The problem>
Copy the records below, from the line containing "Where should I" through the last line; leave out pictures.

Data in this exercise>
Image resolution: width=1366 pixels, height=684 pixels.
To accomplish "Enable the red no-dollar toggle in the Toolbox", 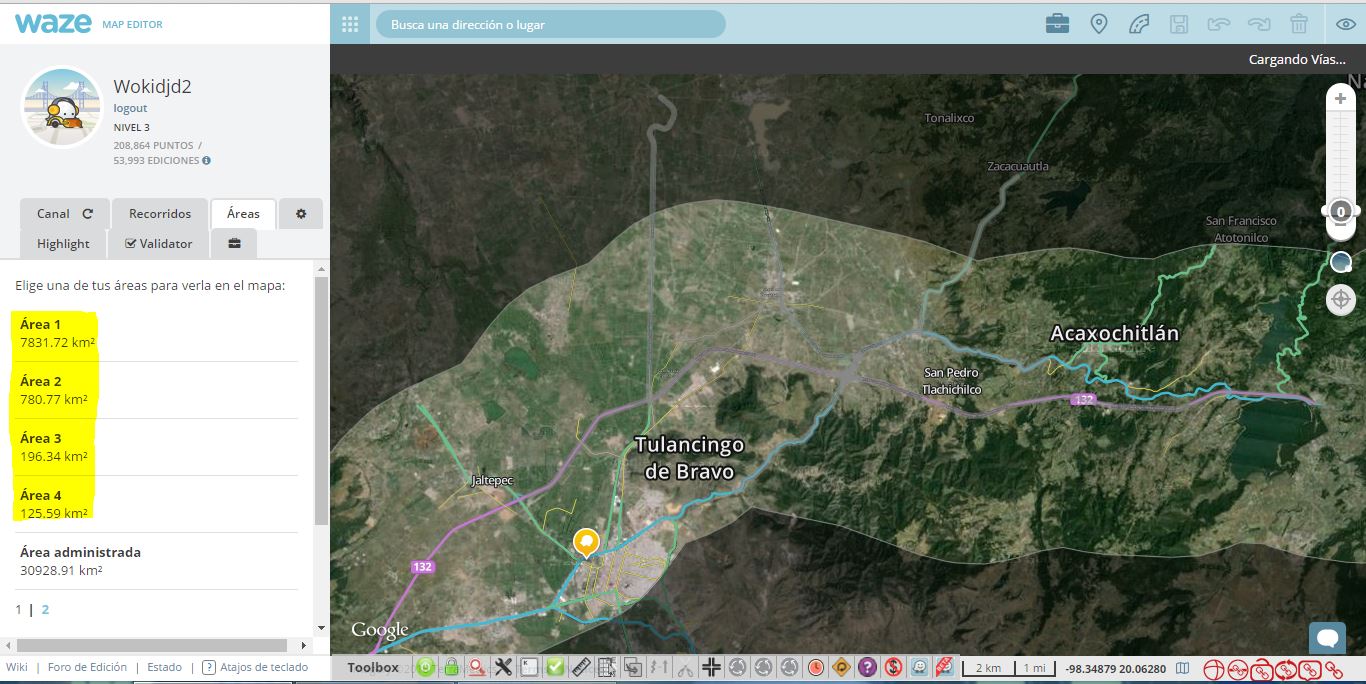I will 895,668.
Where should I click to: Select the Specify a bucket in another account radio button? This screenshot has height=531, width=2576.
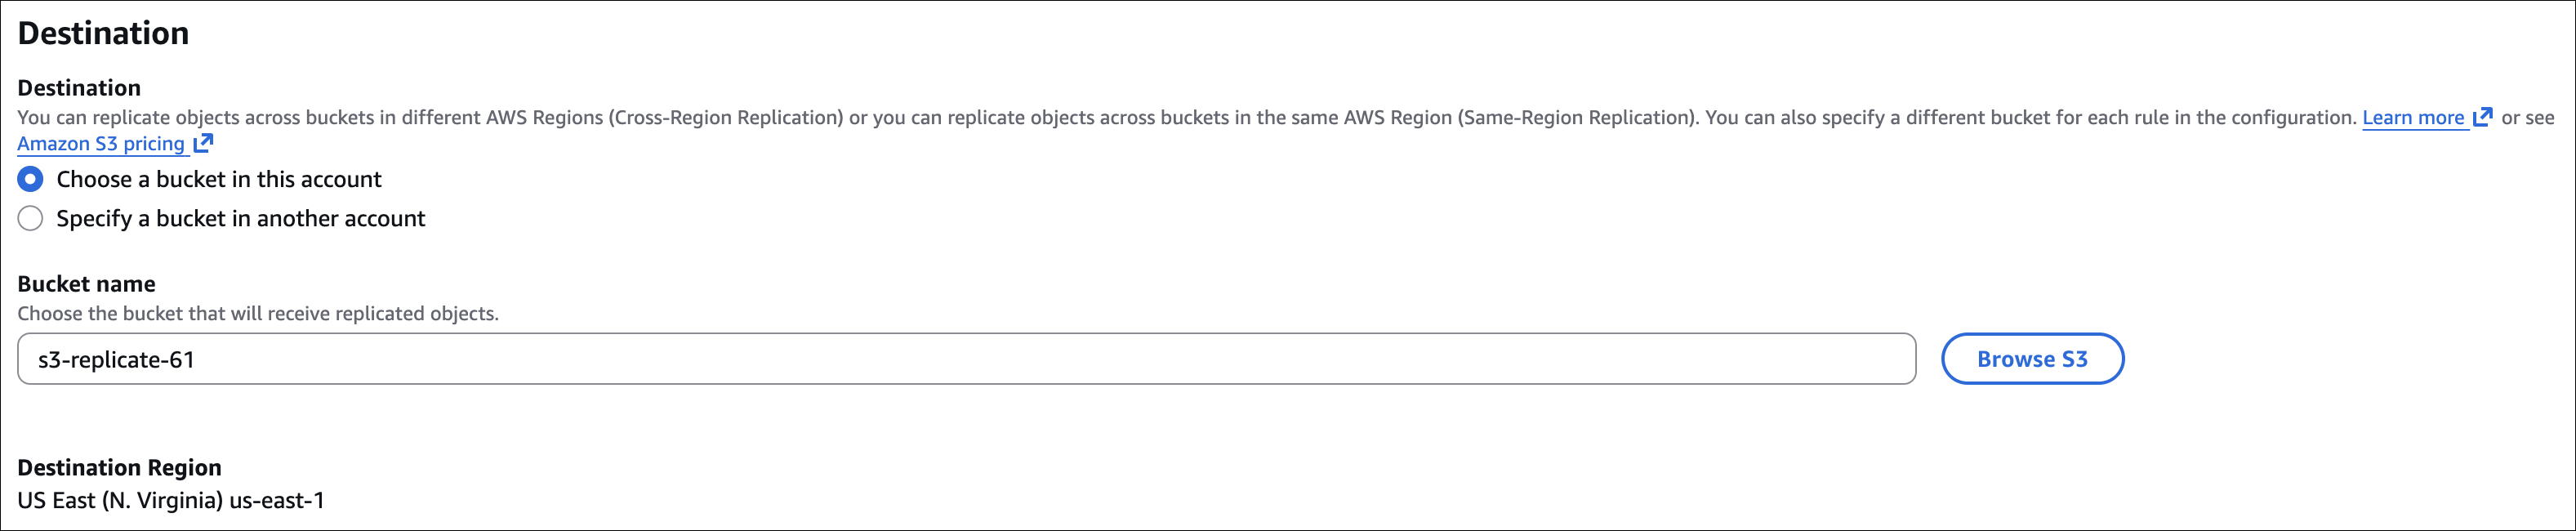click(31, 219)
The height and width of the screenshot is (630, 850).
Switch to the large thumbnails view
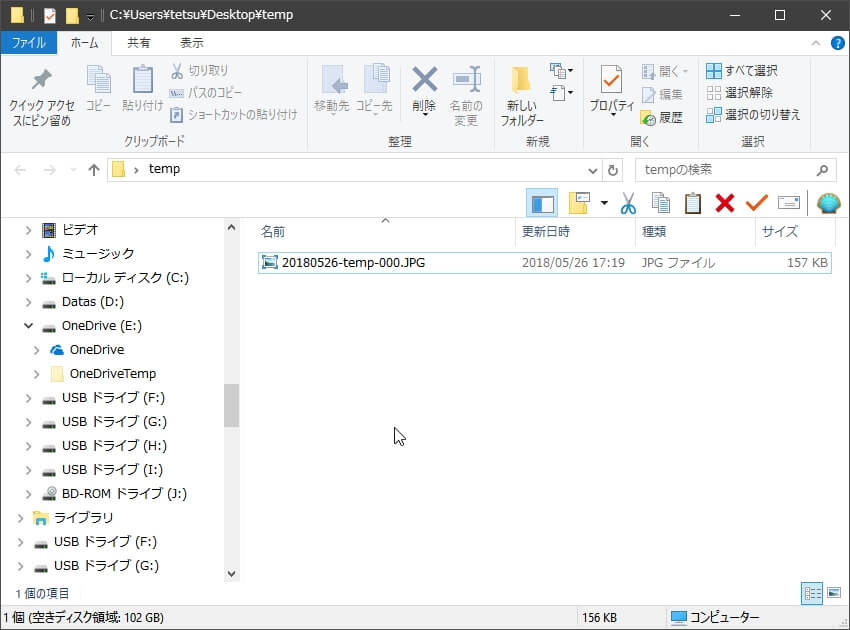point(833,594)
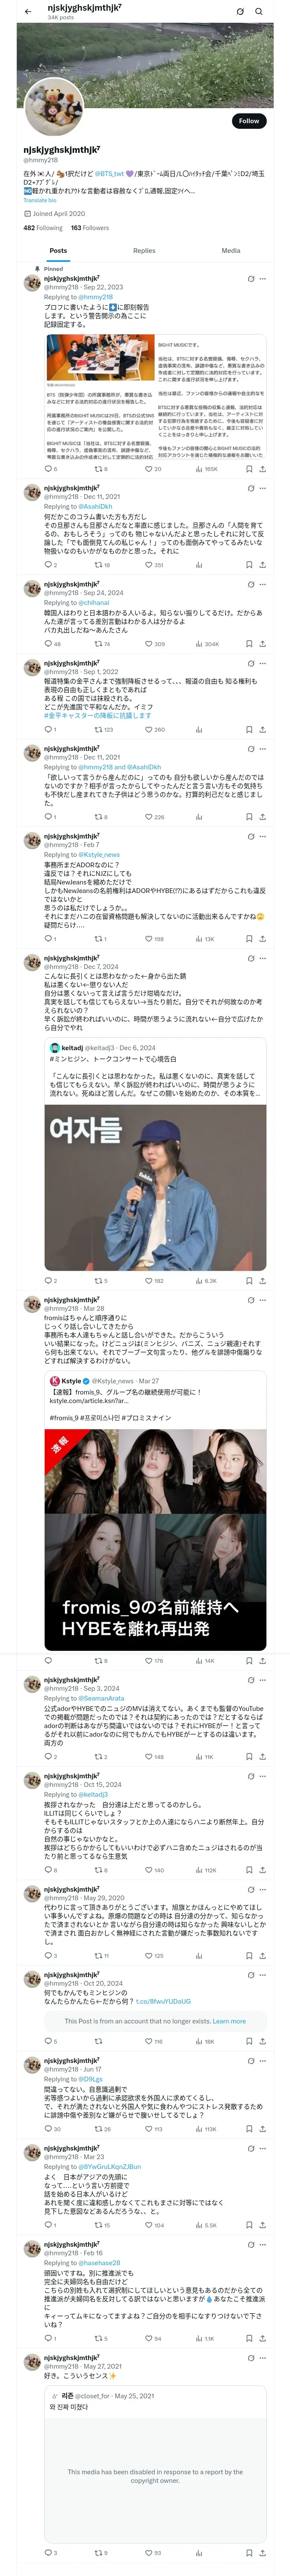Open more options on the pinned post
The image size is (290, 2576).
(263, 279)
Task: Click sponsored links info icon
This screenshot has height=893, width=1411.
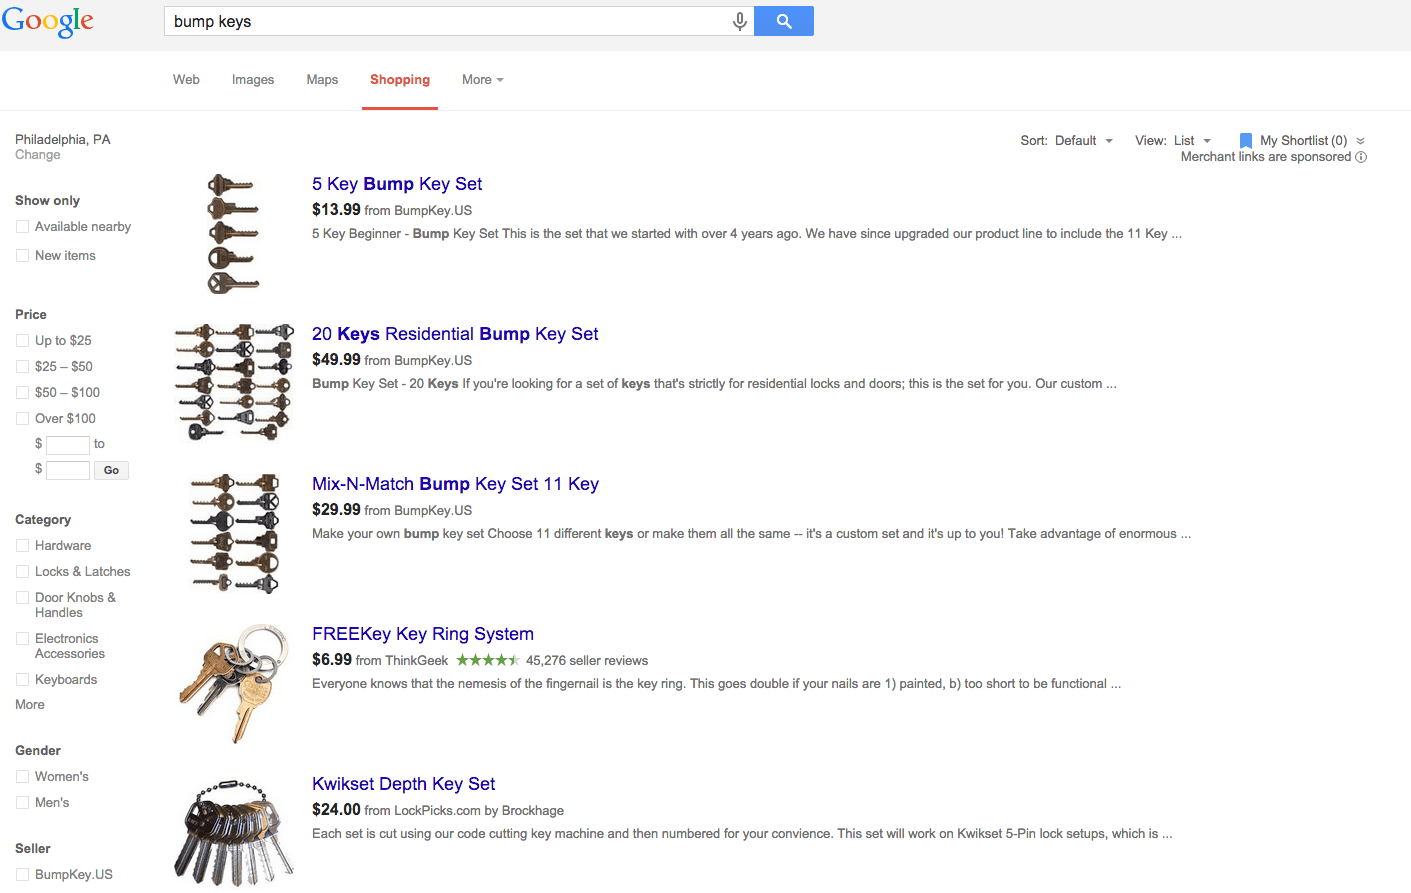Action: click(x=1361, y=157)
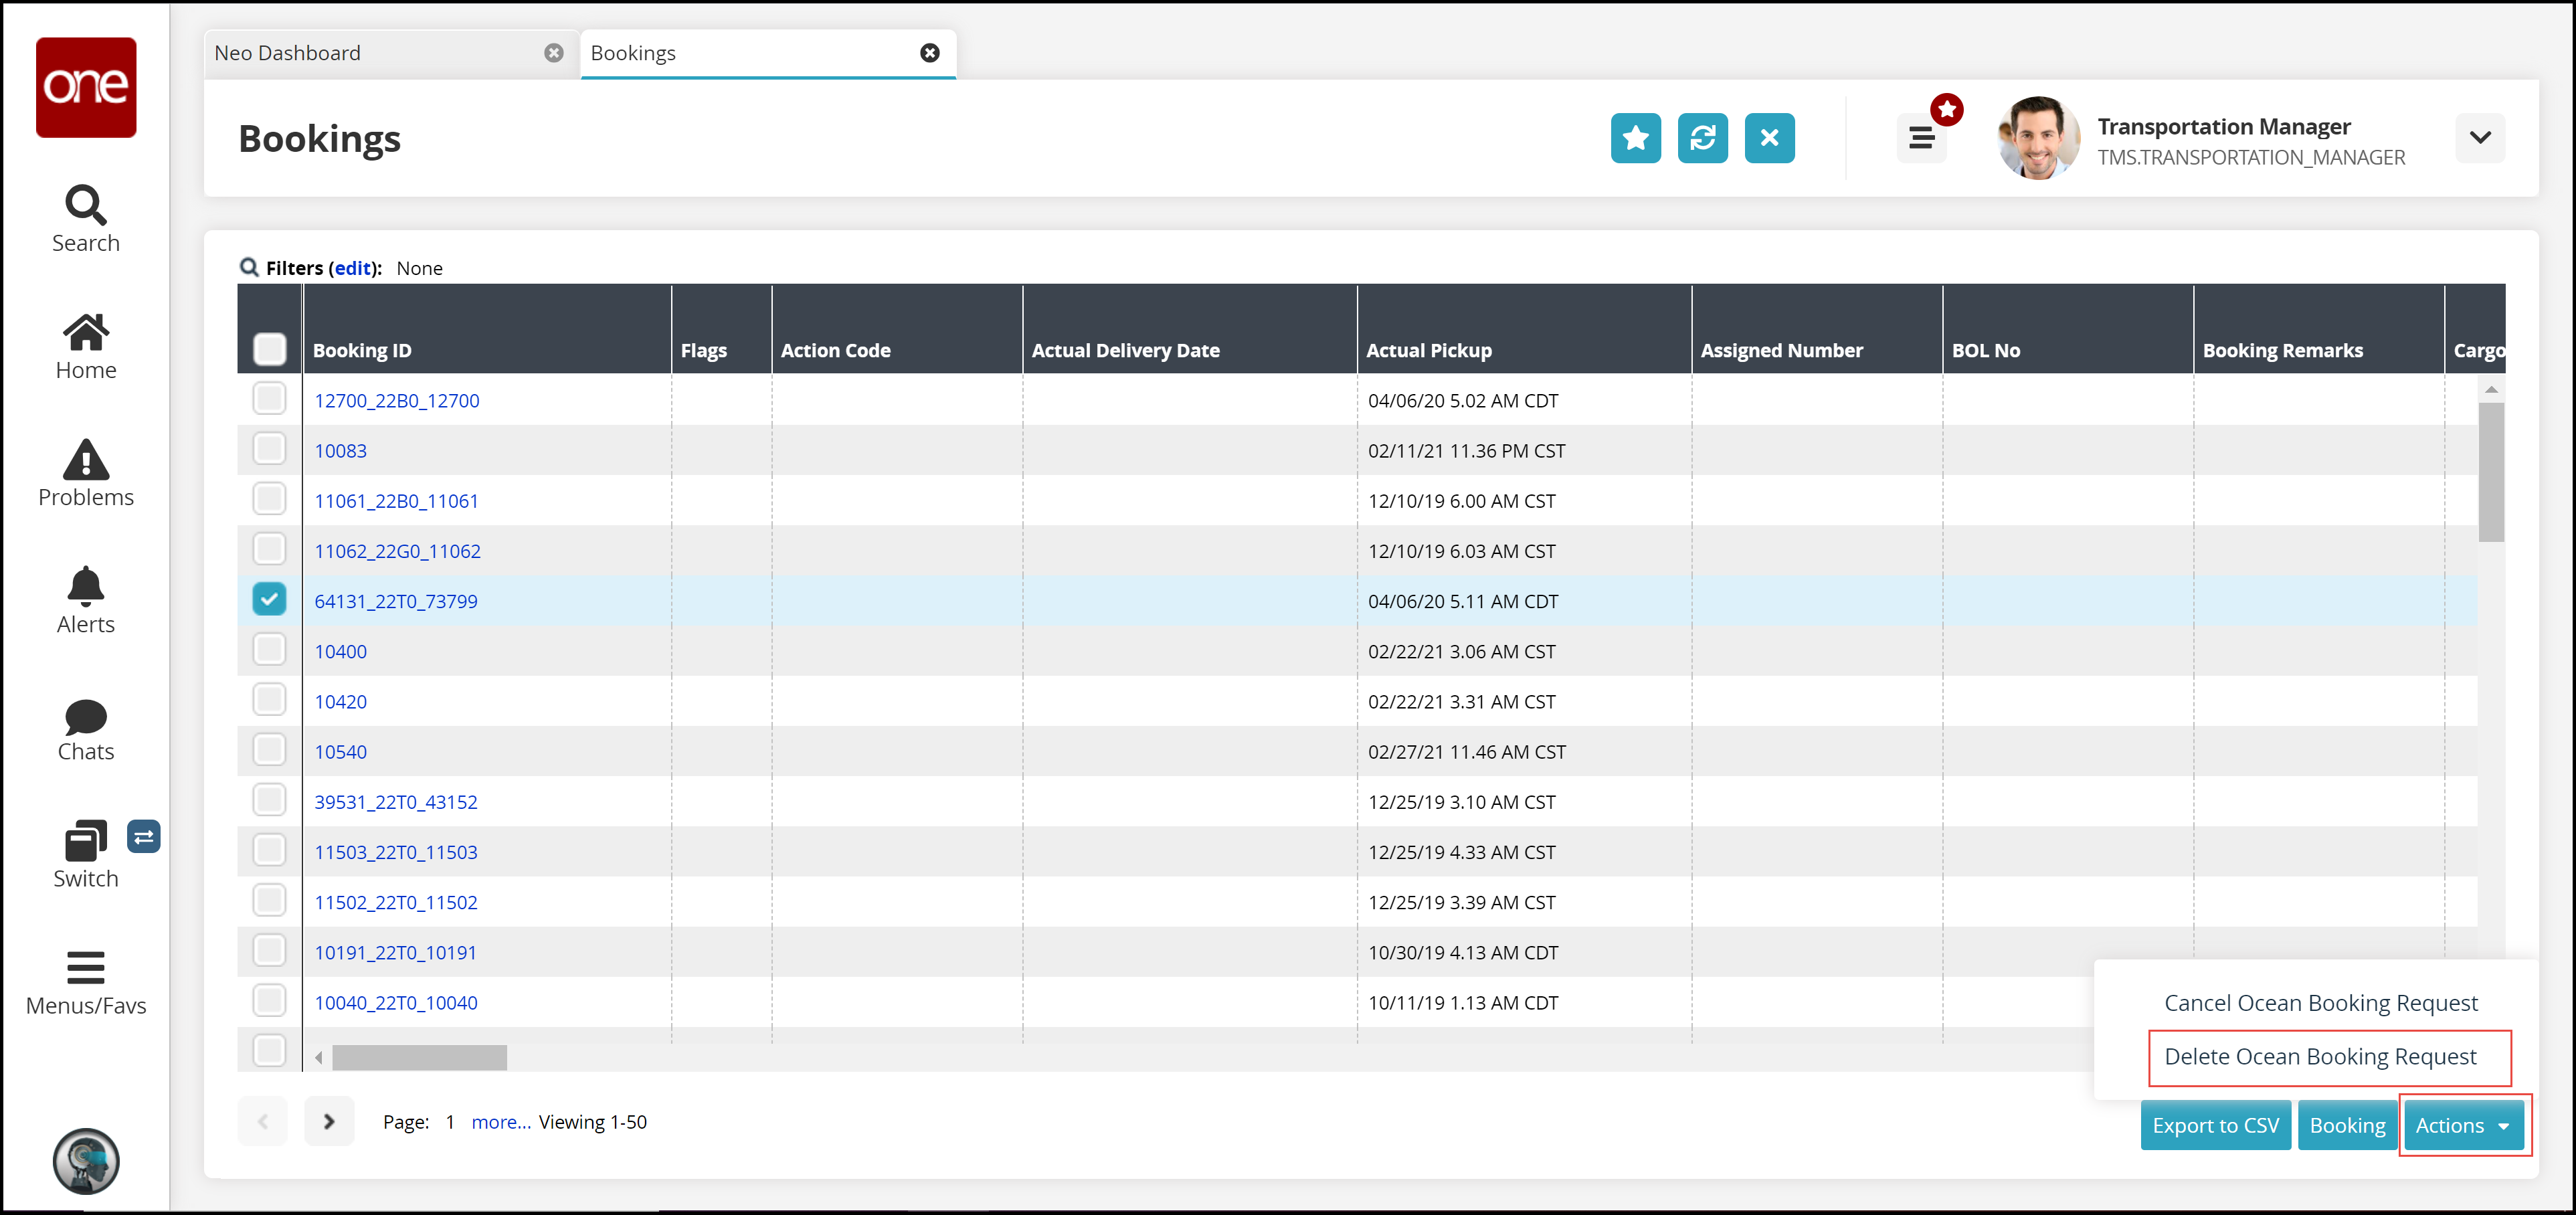The width and height of the screenshot is (2576, 1215).
Task: Click Export to CSV button
Action: pyautogui.click(x=2216, y=1125)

Task solution>
Where should I click to: Select the Specify a bucket in another account radio button? This screenshot has height=531, width=2576.
click(31, 219)
The height and width of the screenshot is (630, 850).
Switch to the large thumbnails view
point(833,594)
Open more options on the pinned post
The image size is (290, 2576).
(263, 279)
Task: Click sponsored links info icon
This screenshot has height=893, width=1411.
Action: click(x=1361, y=157)
The width and height of the screenshot is (2576, 1215).
Task: Click Export to CSV button
Action: pyautogui.click(x=2216, y=1125)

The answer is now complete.